Skip to content

Profiling OpenMP Offloading with NVHPC and ROCm

Script
  • "Profiling is a crucial step to ensure efficient execution of OpenMP offloaded code on modern architectures. It helps identify bottlenecks and inefficiencies, allowing developers to optimize their applications. Profiling tools such as Nsight Systems and rocprof provide valuable insights into resource utilization, whether on NVIDIA's or AMD's platforms."
  • "NVIDIA's HPC SDK provides two main profiling tools for OpenMP offloading: Nsight Systems and Nsight Compute. Nsight Systems enables system-wide performance analysis, while Nsight Compute offers in-depth kernel profiling to evaluate GPU performance. Both tools support GUI-based result visualization for easy analysis."
  • ""ROCm provides a suite of profiling tools for OpenMP offloading. rocprof is used for collecting traces and kernel metrics, while rocminfo offers system configuration details. AMD uProf complements these by identifying performance bottlenecks, making it a versatile tool for optimization."

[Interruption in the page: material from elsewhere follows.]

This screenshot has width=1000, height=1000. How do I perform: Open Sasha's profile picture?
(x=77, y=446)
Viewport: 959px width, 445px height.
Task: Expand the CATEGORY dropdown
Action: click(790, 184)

Profiling is an essential task in optimizing computer code. Writing parallel code is manageable, but achieving efficiency on a given parallel architecture is challenging. Profiling helps identify where the code spends the most time, whether it is compute-bound, memory-bound, or suffering from cache misses, memory leaks, improper vectorization, or register spilling. This document explores profiling tools for OpenMP Offloading using NVHPC and ROCm.


NVHPC Profiling Tools

The NVIDIA HPC SDK (NVHPC) supports profiling OpenMP Offloading applications using tools such as Nsight Systems and Nsight Compute.

Nsight Systems

Nsight Systems provides a system-wide performance overview, including CPU and GPU profiling.

Example: Nsight Systems
# Compilation with OpenMP Offloading
$ nvc -mp=gpu -o example example.c

# Profiling with Nsight Systems
$ nsys profile -t openmp,nvtx,cuda ./example

# Open the profiling results
$ nsys-ui profile1.nsys-rep
# Compilation with OpenMP Offloading
$ nvfortran -mp=gpu -o example example.f90

# Profiling with Nsight Systems
$ nsys profile -t openmp,nvtx,cuda ./example

# Open the profiling results
$ nsys-ui profile1.nsys-rep

Nsight Compute

Nsight Compute is a kernel profiler for analyzing GPU kernel performance.

Example: Nsight Compute
# Compilation with OpenMP Offloading
$ nvc -mp=gpu -o example example.c

# Profiling with Nsight Compute
$ ncu --set full ./example

# Open the profiling results
$ ncu-ui report.ncu-rep
# Compilation with OpenMP Offloading
$ nvfortran -mp=gpu -o example example.f90

# Profiling with Nsight Compute
$ ncu --set full ./example

# Open the profiling results
$ ncu-ui report.ncu-rep

ROCm Profiling Tools

ROCm offers a suite of tools for profiling OpenMP Offloading applications, including rocprof and rocminfo.

rocprof

The rocprof tool is used for collecting traces, performance metrics, and analyzing OpenMP Offloading performance.

Example: rocprof
# Compilation with OpenMP Offloading
$ clang -fopenmp -fopenmp-targets=amdgcn-amd-amdhsa -o example example.c

# Profiling with rocprof
$ rocprof --hsa-trace --hip-trace ./example
# Compilation with OpenMP Offloading
$ flang -fopenmp -fopenmp-targets=amdgcn-amd-amdhsa -o example example.f90

# Profiling with rocprof
$ rocprof --hsa-trace --hip-trace ./example

rocminfo

rocminfo provides system-level details about the ROCm-enabled devices and configuration.

Example: rocminfo
# View available GPUs and system configurations
$ rocminfo

AMD uProf

AMD uProf supports profiling OpenMP applications, including collecting traces and identifying bottlenecks.

Example: AMD uProf
# Compilation with OpenMP Offloading
$ clang -fopenmp -fopenmp-targets=amdgcn-amd-amdhsa -o example example.c

# Profiling with AMD uProf
$ AMDuProfCLI collect --trace openmp --config tbp --output-dir solution ./example -d 1
# Compilation with OpenMP Offloading
$ flang -fopenmp -fopenmp-targets=amdgcn-amd-amdhsa -o example example.f90

# Profiling with AMD uProf
$ AMDuProfCLI collect --trace openmp --config tbp --output-dir solution ./example -d 1

Summary

Both NVHPC and ROCm offer robust profiling tools tailored for OpenMP Offloading. These tools provide insights into memory utilization, kernel execution times, vectorization, and overall performance, helping developers identify bottlenecks and optimize their code effectively.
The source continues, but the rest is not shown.